• **YOUR INSTRUCTIONS**
From the listing below, reproduce exactly the lines starting with the one with "[Menu] (19, 31)" and going on through the one with "Doing Business", both ends kept. No picture is copied.
EXERCISE INPUT section start
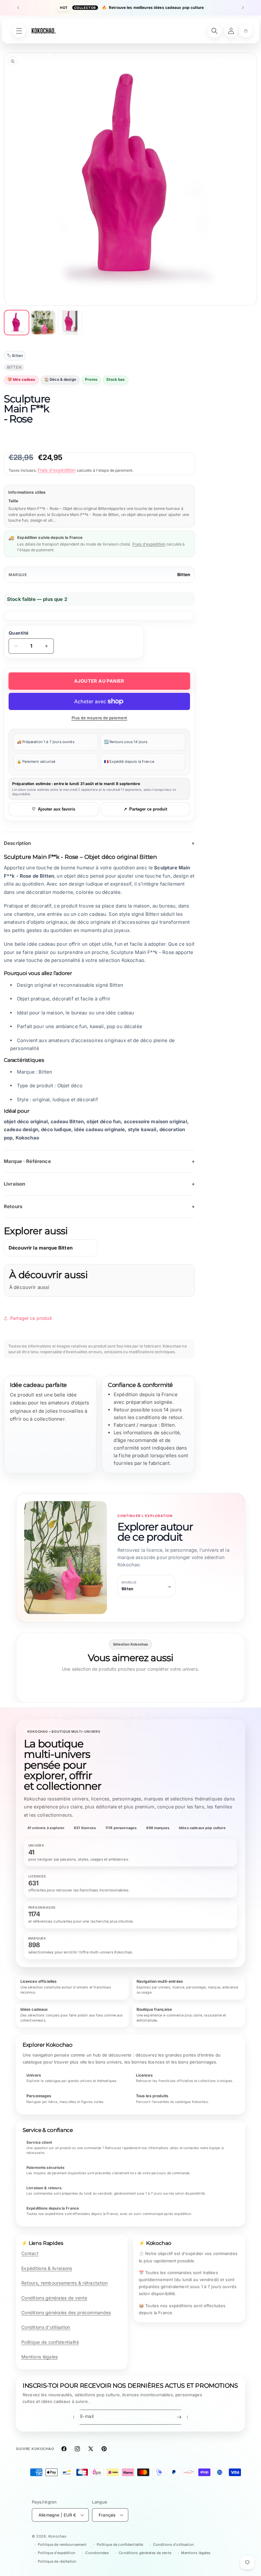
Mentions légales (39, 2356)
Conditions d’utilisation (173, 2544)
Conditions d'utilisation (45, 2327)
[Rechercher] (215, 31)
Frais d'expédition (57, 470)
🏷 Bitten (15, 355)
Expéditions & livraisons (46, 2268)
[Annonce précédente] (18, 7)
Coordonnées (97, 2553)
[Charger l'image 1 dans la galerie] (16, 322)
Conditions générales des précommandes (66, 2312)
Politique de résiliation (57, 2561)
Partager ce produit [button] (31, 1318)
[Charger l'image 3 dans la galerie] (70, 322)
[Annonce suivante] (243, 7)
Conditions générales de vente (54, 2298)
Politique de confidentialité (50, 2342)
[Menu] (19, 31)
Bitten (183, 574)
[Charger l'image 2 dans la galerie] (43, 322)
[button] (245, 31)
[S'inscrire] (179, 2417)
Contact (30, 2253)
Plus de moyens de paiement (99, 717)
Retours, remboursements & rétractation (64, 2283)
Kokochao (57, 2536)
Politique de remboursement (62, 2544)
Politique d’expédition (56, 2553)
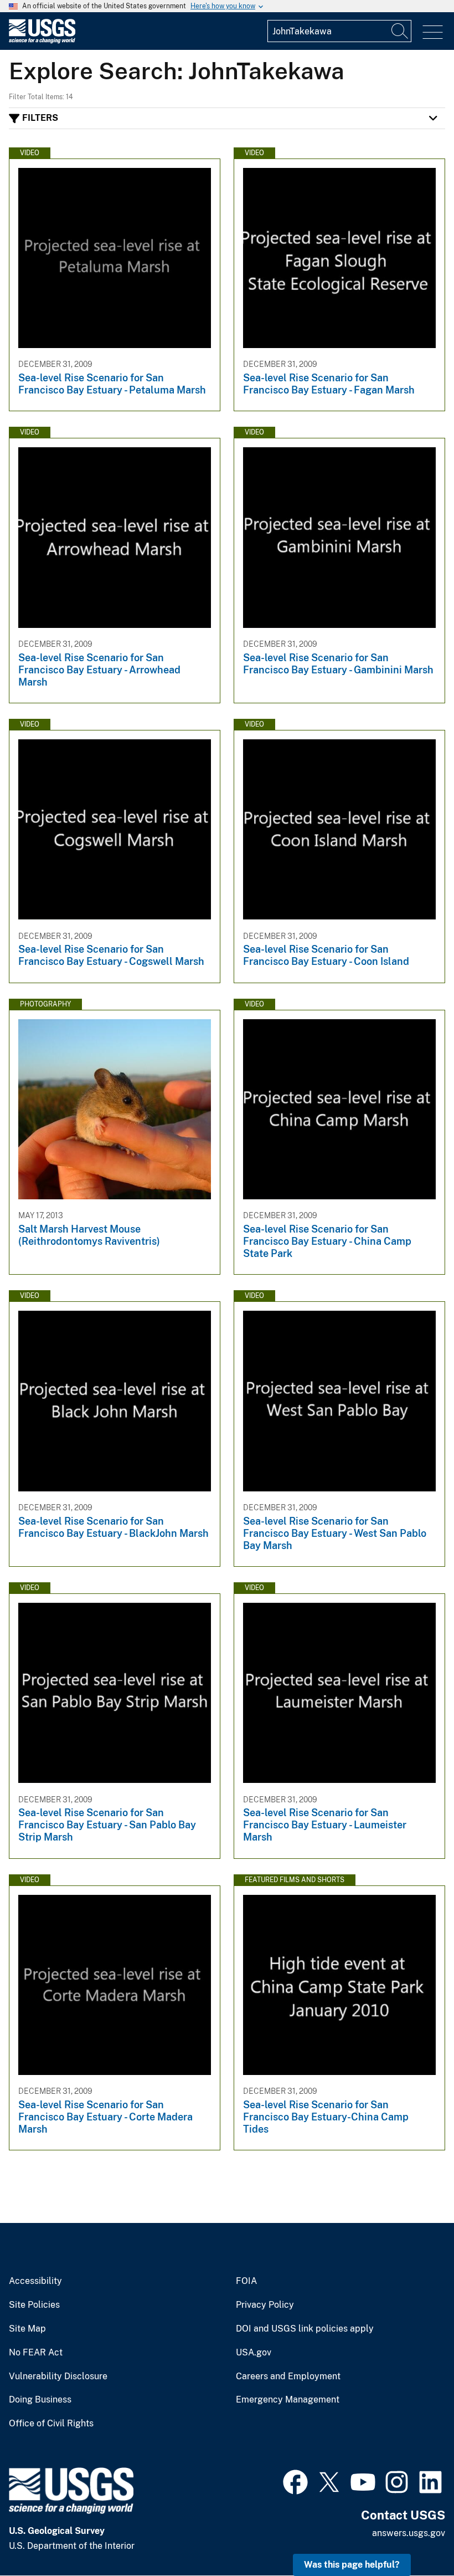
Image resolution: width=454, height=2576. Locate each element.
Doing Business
EXERCISE INPUT section end
EXERCISE INPUT section start
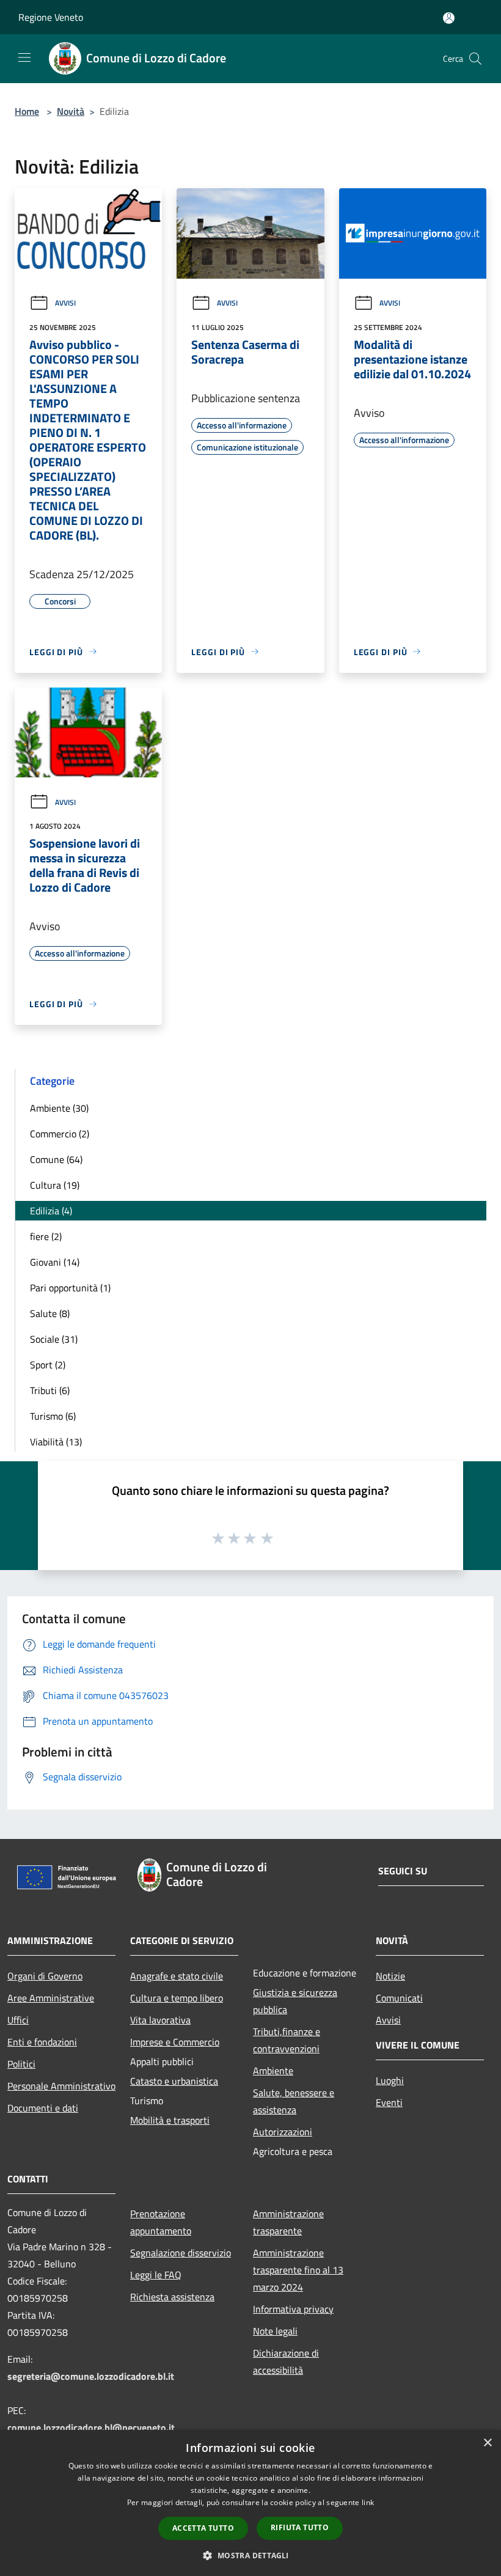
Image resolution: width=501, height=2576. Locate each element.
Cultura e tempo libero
EXERCISE INPUT section end
EXERCISE INPUT section start
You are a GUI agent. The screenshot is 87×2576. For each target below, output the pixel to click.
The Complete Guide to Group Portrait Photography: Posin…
EXERCISE INPUT section end
• **SOLUTION FOR THIS EXERCISE**
[Menu] (19, 31)
Bitten (183, 574)
[Charger l'image 2 dans la galerie] (43, 322)
[button] (245, 31)
[S'inscrire] (179, 2417)
Contact (30, 2253)
Plus de moyens de paiement (99, 717)
Retours, remboursements & rétractation (64, 2283)
Kokochao (57, 2536)
Politique de remboursement (62, 2544)
Politique d’expédition (56, 2553)
Image resolution: width=454, height=2576. Locate each element.
Doing Business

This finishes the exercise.